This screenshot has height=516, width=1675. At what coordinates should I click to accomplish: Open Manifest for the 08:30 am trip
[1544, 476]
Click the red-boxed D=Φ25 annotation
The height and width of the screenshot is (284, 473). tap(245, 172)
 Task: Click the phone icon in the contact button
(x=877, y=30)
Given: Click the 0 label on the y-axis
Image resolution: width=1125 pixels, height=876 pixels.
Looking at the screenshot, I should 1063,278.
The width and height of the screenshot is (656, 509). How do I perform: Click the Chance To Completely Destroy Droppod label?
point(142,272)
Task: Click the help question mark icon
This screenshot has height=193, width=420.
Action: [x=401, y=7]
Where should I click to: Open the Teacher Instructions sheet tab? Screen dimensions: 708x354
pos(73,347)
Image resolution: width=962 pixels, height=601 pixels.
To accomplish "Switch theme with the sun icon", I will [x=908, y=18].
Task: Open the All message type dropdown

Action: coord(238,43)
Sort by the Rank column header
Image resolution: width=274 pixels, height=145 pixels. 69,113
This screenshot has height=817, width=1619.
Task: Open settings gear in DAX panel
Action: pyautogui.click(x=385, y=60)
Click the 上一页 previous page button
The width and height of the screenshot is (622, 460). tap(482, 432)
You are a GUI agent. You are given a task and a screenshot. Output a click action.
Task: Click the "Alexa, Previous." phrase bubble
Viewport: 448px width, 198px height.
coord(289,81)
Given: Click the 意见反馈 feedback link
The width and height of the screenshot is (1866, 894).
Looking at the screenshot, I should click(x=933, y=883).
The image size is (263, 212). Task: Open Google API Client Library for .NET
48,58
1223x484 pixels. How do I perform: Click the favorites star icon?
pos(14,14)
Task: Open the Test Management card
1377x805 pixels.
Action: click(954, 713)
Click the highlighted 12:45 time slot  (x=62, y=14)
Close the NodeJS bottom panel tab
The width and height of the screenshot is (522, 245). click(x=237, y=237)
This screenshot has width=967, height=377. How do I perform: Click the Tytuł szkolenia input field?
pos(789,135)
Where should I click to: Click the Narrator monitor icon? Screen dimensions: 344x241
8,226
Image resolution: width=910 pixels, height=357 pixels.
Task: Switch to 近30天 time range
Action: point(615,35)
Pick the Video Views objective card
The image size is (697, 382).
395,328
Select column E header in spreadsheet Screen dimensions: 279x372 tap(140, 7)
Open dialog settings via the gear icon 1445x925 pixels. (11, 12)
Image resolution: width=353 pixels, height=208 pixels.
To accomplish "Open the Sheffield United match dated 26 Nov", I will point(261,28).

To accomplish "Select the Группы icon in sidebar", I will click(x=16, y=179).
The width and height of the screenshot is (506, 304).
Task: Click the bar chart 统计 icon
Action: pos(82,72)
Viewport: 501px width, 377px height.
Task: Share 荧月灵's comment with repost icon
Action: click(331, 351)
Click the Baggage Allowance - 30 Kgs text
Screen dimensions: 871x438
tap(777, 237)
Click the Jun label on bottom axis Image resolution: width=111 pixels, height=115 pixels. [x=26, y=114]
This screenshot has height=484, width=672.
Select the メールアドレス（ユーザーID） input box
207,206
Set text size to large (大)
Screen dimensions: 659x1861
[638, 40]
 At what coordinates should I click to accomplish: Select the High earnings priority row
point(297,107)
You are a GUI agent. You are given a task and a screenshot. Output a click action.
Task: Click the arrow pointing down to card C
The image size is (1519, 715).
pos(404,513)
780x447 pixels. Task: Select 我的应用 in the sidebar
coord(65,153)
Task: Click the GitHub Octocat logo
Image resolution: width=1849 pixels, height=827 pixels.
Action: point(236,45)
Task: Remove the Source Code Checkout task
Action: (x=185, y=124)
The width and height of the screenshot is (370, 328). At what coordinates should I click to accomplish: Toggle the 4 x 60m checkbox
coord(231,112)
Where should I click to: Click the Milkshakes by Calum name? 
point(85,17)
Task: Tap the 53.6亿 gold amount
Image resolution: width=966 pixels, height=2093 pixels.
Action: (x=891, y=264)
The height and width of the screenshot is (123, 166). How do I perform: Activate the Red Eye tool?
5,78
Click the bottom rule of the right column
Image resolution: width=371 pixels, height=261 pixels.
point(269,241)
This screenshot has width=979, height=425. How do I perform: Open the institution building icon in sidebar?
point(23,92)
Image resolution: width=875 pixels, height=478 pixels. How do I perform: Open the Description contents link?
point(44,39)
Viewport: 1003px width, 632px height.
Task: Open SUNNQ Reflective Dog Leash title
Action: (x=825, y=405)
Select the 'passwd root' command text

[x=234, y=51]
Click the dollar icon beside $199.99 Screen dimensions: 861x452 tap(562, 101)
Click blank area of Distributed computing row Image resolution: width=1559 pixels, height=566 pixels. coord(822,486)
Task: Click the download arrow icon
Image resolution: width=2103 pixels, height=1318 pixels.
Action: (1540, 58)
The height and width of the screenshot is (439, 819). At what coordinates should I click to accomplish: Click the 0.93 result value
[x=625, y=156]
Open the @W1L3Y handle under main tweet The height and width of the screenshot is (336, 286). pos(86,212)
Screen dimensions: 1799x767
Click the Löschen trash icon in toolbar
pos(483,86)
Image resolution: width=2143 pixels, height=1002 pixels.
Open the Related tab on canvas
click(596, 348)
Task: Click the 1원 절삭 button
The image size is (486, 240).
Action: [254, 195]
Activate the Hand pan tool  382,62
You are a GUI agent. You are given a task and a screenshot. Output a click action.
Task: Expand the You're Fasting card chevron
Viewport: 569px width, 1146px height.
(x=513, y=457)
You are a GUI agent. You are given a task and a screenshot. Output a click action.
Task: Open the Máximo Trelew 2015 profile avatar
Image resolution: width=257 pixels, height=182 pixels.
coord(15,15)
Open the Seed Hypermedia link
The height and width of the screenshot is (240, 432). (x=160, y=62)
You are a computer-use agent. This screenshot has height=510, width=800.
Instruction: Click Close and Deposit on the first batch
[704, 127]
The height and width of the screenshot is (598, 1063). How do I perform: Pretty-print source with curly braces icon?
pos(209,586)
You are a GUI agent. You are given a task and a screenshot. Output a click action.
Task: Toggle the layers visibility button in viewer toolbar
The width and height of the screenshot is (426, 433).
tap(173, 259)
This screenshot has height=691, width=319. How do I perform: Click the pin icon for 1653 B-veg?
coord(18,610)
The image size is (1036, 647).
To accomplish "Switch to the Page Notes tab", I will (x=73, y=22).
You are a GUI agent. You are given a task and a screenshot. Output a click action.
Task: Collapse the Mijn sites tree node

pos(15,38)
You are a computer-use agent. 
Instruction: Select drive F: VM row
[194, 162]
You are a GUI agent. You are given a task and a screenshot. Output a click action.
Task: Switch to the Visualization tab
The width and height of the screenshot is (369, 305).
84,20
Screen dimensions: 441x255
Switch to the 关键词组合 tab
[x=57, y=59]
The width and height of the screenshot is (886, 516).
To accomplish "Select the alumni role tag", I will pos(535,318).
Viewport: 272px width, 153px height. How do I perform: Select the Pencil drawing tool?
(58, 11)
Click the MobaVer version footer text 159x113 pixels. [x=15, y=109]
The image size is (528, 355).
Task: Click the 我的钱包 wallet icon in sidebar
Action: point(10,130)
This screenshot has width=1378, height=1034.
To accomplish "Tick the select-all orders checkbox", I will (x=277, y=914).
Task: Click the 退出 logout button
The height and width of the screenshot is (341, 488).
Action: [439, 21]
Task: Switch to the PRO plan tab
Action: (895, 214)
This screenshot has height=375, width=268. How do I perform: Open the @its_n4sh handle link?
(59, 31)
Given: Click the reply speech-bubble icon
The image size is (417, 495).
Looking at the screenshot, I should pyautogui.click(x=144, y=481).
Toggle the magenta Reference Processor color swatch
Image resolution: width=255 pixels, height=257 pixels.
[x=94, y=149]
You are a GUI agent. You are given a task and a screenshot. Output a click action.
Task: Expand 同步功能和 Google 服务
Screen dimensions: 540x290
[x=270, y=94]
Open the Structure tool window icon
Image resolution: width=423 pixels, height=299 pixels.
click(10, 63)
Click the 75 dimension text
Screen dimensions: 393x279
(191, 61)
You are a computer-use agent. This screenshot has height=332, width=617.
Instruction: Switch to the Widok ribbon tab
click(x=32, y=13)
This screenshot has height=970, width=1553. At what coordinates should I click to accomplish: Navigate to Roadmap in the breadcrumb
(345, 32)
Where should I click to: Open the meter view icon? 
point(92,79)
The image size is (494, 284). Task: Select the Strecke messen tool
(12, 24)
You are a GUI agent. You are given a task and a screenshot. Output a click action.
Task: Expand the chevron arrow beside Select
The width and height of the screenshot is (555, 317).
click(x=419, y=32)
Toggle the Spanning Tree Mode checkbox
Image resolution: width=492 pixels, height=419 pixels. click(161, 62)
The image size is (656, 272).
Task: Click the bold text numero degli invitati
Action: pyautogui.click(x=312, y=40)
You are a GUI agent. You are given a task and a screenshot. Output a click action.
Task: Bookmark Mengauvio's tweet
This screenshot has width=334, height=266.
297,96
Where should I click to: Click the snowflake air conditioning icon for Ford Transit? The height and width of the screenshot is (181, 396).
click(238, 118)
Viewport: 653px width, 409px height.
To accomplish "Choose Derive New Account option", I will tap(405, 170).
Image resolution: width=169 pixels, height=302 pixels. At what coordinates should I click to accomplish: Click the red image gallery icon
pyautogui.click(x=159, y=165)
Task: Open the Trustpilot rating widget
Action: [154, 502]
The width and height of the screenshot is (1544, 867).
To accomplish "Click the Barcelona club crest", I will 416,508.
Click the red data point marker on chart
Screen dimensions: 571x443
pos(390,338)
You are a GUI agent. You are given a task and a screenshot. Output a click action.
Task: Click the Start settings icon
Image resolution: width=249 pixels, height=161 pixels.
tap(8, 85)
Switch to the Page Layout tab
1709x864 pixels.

=-=-=-=-=

■ TASK INSTRUCTIONS ■
Your task is to find each line in the entries that contains the string "arrow" and copy it.

■ YOUR RESPONSE ■
Task: Click the arrow pointing down to card C
Task: Click the download arrow icon
Task: Expand the chevron arrow beside Select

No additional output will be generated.